§ Aim of the task
Transcribe each entry exactly as it appears, leaving out any picture it holds.

§ Saved entries
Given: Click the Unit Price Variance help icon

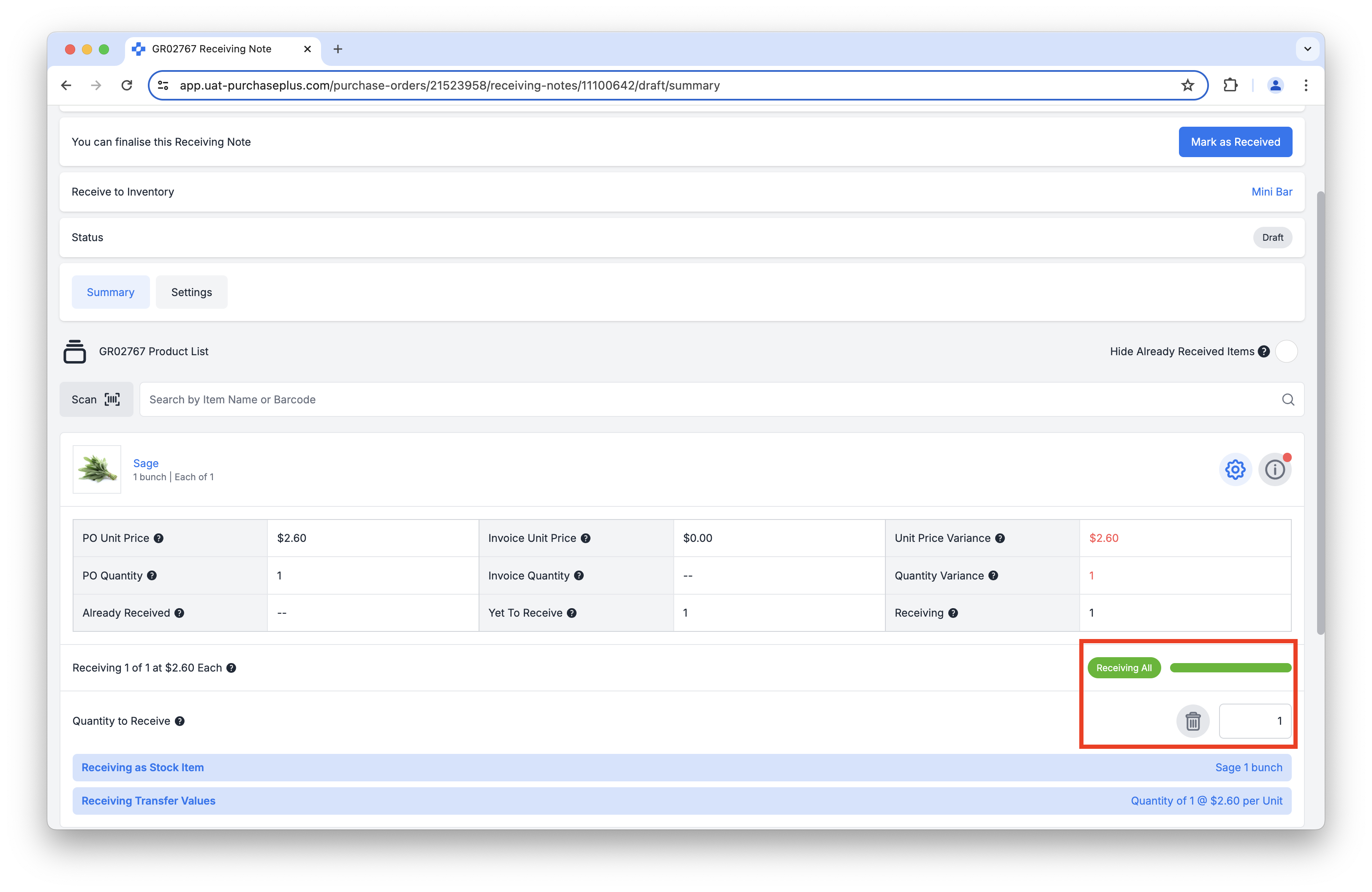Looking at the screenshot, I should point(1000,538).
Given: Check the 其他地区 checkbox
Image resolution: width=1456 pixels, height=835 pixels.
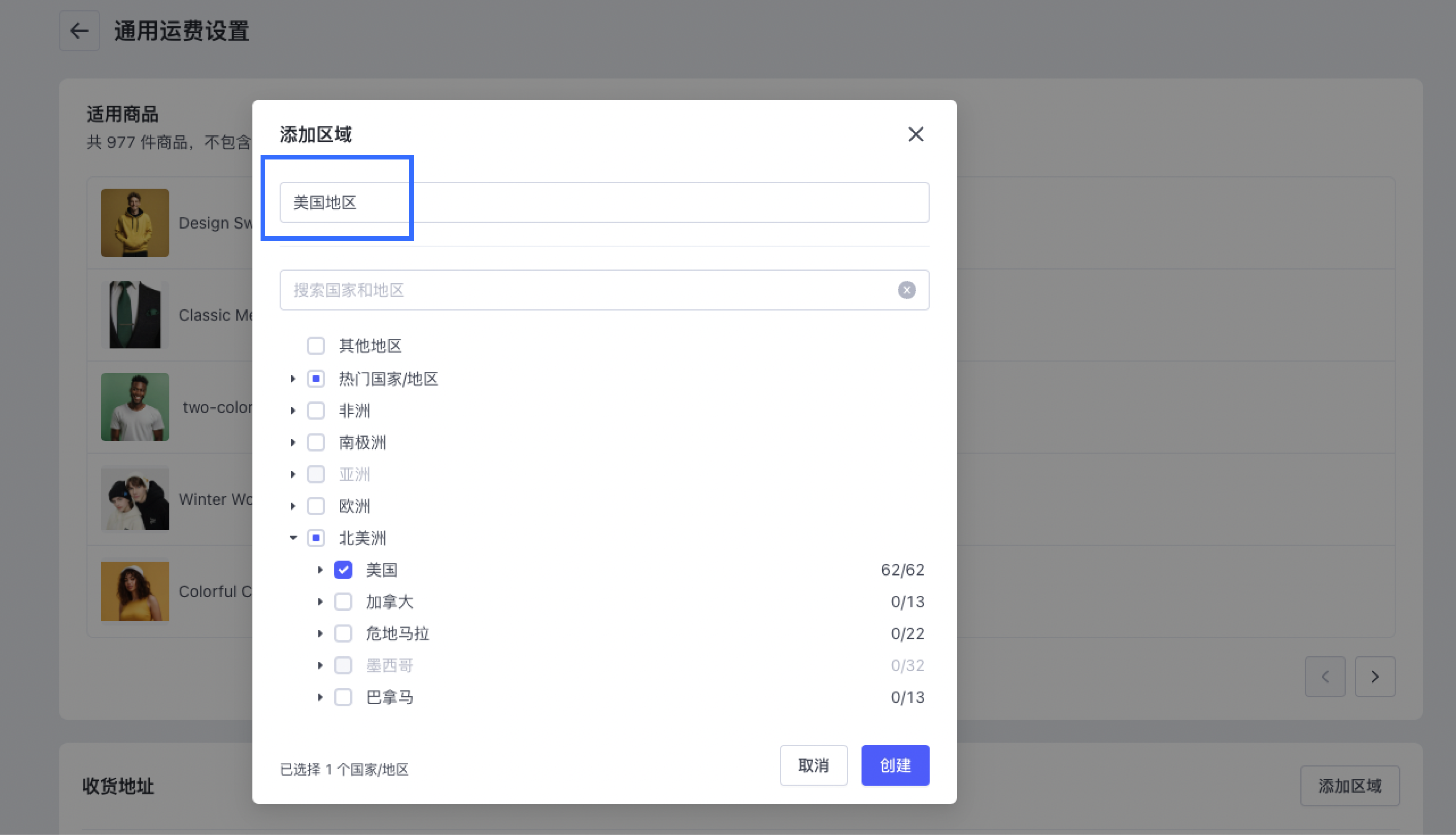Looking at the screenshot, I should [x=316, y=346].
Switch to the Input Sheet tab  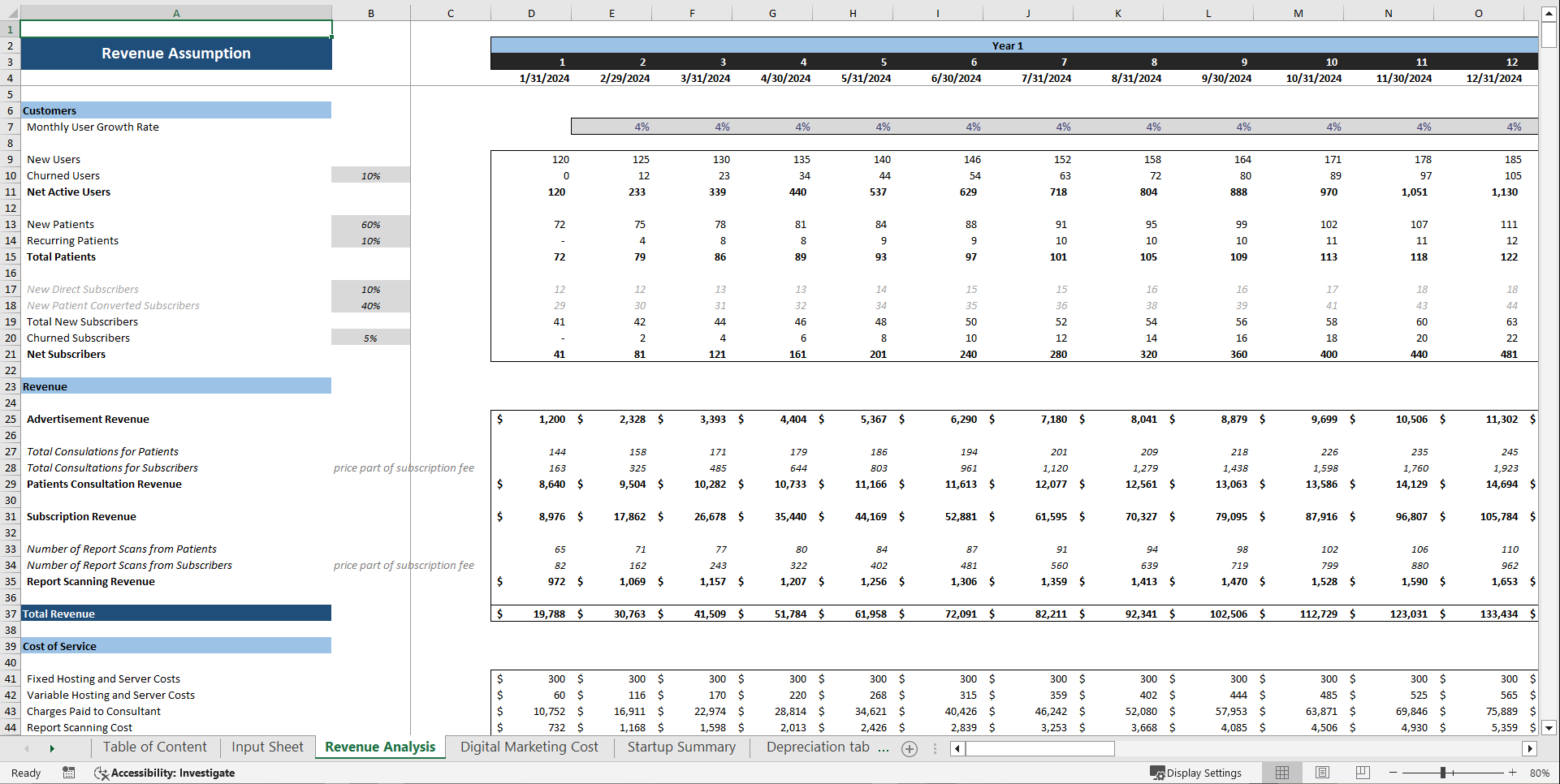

§ Task solution
Given: Click the Unit Price Variance help icon

Looking at the screenshot, I should point(1000,538).
Given: Check the 其他地区 checkbox
Image resolution: width=1456 pixels, height=835 pixels.
Looking at the screenshot, I should [x=316, y=346].
Switch to the Input Sheet tab  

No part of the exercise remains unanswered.